J’espère que ce premier portrait t’a plu. Je caresse l’espoir que cet article aura su t’inspirer (et te faire saliver aussi, peut-être ^^’) et que tu oseras te lancer dans l’entrepreneuriat. Qu’en dis-tu ? (Faut-il le préciser ? Cet article n’est évidemment pas sponsorisé)

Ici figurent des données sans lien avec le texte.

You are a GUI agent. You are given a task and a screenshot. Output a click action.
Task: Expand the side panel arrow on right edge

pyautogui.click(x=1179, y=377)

22 commentaires sur “Portrait de femme (1) : Tiphaine la chocolatière

  1. Waouh chapeau à ton amie pour son entreprise, c’est un beau parcours que voilà. Perso, je n’ai pas d’ambition de créer mon entreprise mais je suis toujours admirative des personnes qui se lancent dans ce projet. Adorant le chocolat, je vais faire un tour sur le site de ce pas. Merci pour cette jolie découverte ^^

    J’aime

  2. j‘habite à Fontenay et suis fan des chocolats de Tiphaine; quelle bonne surprise de lire cet article ! Je confirme ils sont délicieux! Et mention spéciale pour les emballages soignés, écolo et minimalistes. Je suis en train de convertir les habitués Patrick Roger. Tiphaine n’a rien à envier! Bonne continuation !:)

    J’aime

  3. Je ne sais pas ce qui me met le plus d’étoiles dans les yeux entre ton amie et ses créations ! Bravo Tiphaine et merci à toi pour la découverte. Ça fait du bien de lire des success story comme ça, même quand on n’a pas (ou plus) envie d’entreprendre.

    J’aime

  4. Très beau portrait, c’est inspirant, ça me parle beaucoup !
    J’en profite pour dire que j’aime beaucoup la direction donnée par vous toutes à bribesdevies, c’est un blog vraiment plaisant à lire, varié et hyper intéressant. Bravo, et merci 🙂 !

    Aimé par 1 personne

  5. Super portrait, super nana !!
    Mais je suppliiie Tiphaine de former un repreneur ou une repreneuse pour le jour où elle mettra à exécution son envie d’aller planter ses choux loin de nous. Ses chocolats sont IRREMPLAÇABLE S.
    Dominique, Cachanaise addicte (depuis la découverte de ses mini ganaches sur le marché).